**Your objective**
Render the data below as a Markdown table with the columns Row and Line, numbering each line in order and omitting blank lines. Leave the pictures out of the table.

**Exercise input**
──────────────────────────────
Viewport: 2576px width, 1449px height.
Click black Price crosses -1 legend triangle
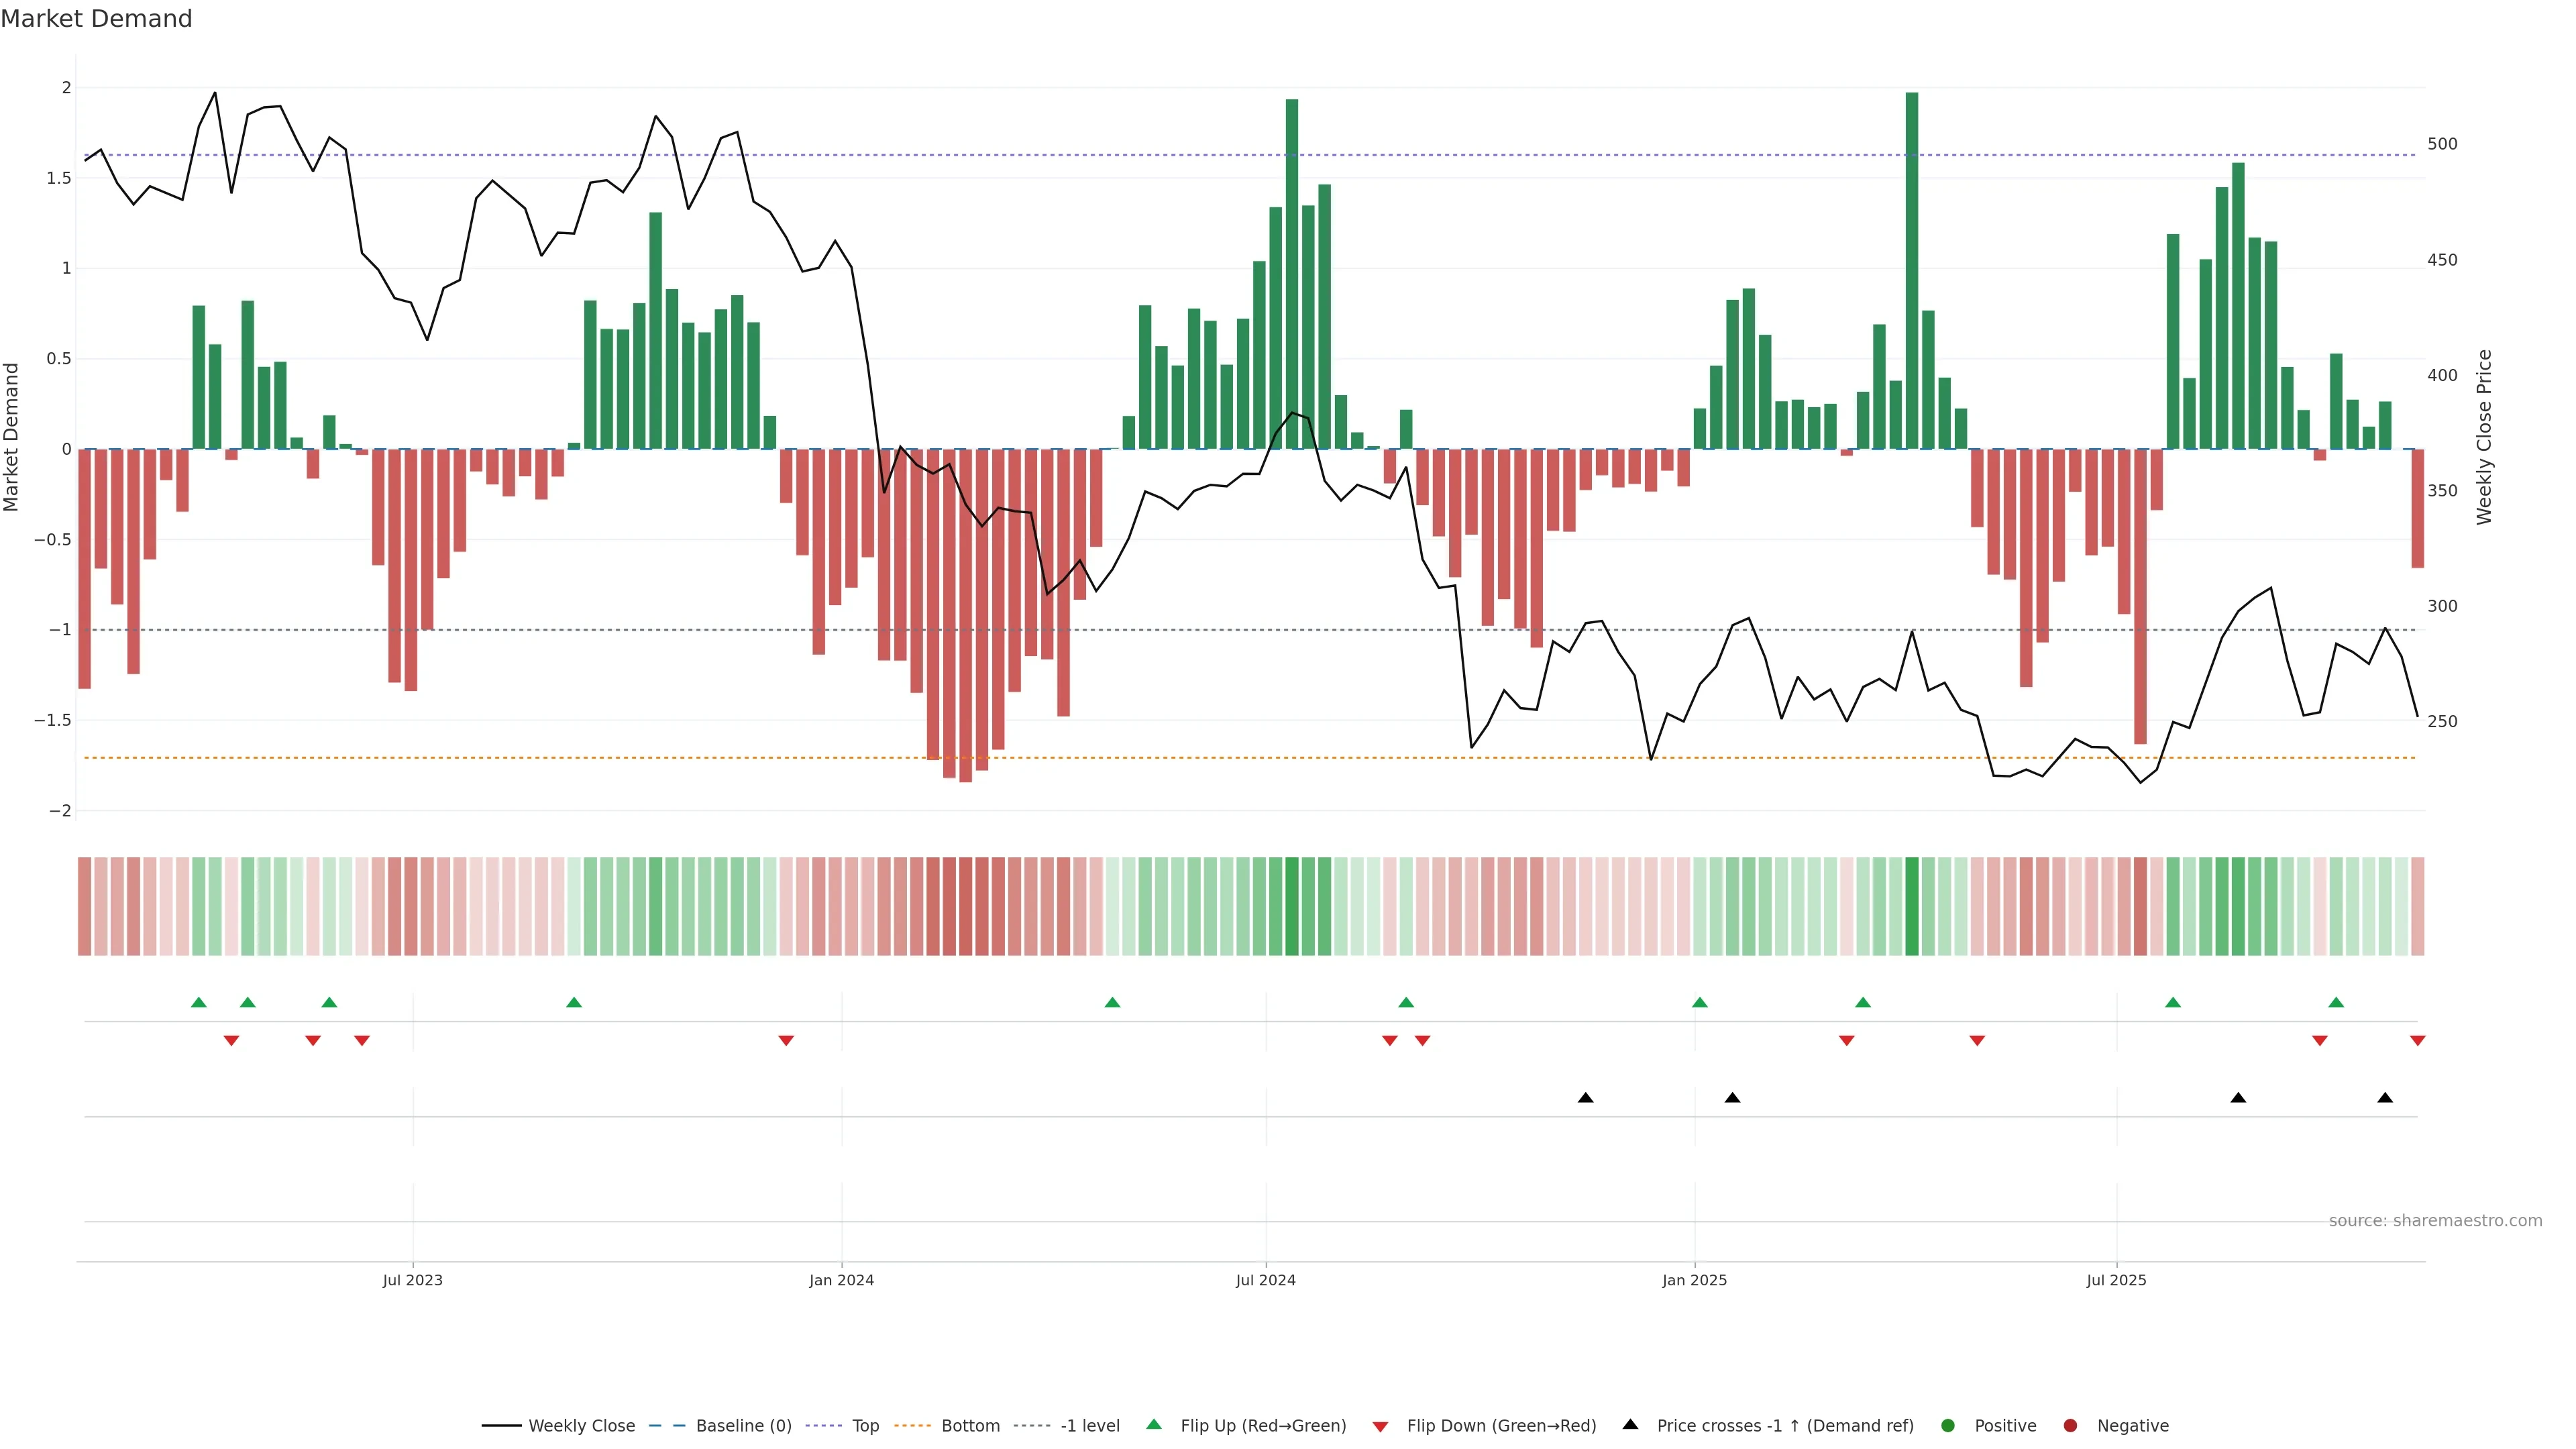click(x=1630, y=1425)
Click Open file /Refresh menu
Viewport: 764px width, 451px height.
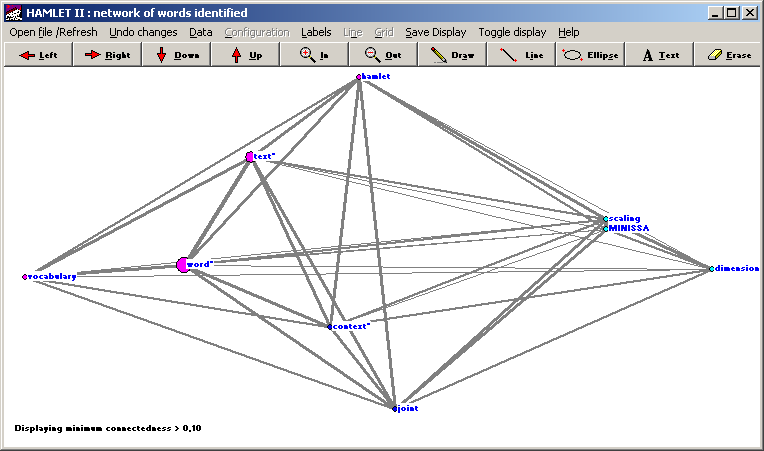54,32
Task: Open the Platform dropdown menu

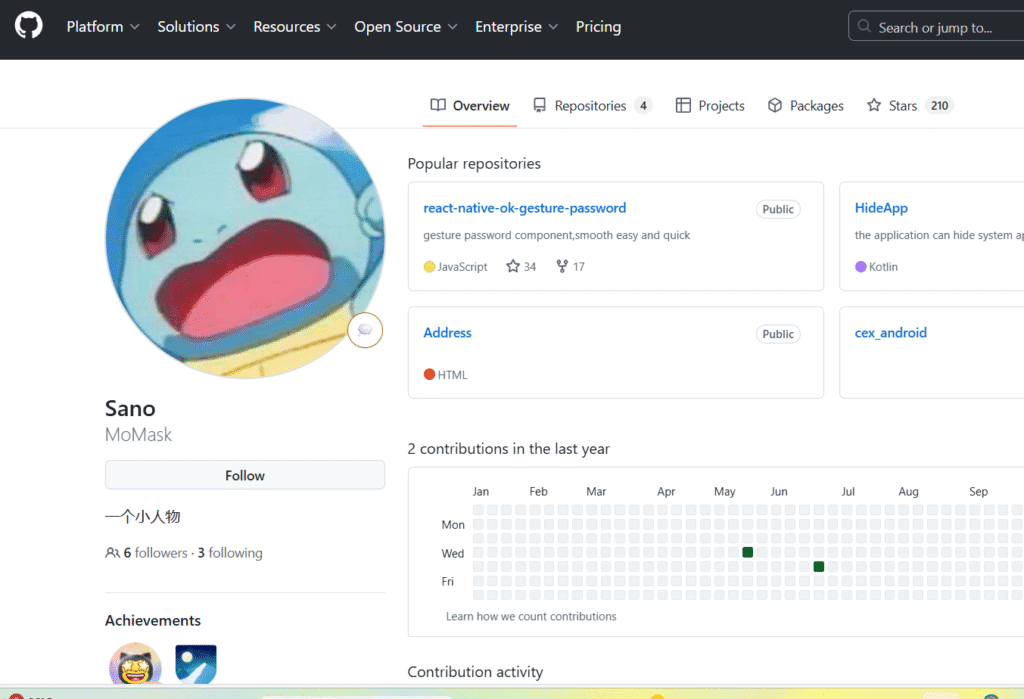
──────────────────────────────
**Answer to this task**
| Row | Line |
|---|---|
| 1 | Viewport: 2576px width, 1449px height. |
| 2 | Click black Price crosses -1 legend triangle |
| 3 | click(x=1630, y=1425) |
| 4 | Click Open file /Refresh menu |
| 5 | Viewport: 764px width, 451px height. |
| 6 | 54,32 |
| 7 | Task: Open the Platform dropdown menu |